• _Work to complete_: Set down each entry exactly as it stands, without altering a single character.

• _Data for processing_:
• • • • •

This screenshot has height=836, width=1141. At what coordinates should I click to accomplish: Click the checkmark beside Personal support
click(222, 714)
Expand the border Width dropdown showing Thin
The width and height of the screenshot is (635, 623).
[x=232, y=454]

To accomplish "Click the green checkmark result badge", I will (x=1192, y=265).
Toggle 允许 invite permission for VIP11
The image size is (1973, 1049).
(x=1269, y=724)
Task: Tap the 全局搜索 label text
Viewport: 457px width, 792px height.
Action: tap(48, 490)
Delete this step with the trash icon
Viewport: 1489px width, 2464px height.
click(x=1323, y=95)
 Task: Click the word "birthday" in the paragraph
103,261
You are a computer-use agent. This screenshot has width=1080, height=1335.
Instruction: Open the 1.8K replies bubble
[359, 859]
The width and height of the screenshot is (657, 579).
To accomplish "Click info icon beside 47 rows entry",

• • • • •

• _Response area_:
This screenshot has height=836, width=1141. At what coordinates should I click to accomplish: Click the checkmark beside Personal support
click(222, 714)
Expand the border Width dropdown showing Thin
The width and height of the screenshot is (635, 623).
[x=232, y=454]

To accomplish "Click the green checkmark result badge", I will (x=1192, y=265).
Toggle 允许 invite permission for VIP11
The image size is (1973, 1049).
(x=1269, y=724)
Task: Tap the 全局搜索 label text
Viewport: 457px width, 792px height.
Action: tap(48, 490)
Delete this step with the trash icon
Viewport: 1489px width, 2464px height.
click(x=1323, y=95)
 Task: Click the word "birthday" in the paragraph
103,261
You are a computer-use agent. This screenshot has width=1080, height=1335.
Instruction: Open the 1.8K replies bubble
[359, 859]
The width and height of the screenshot is (657, 579).
To accomplish "Click info icon beside 47 rows entry",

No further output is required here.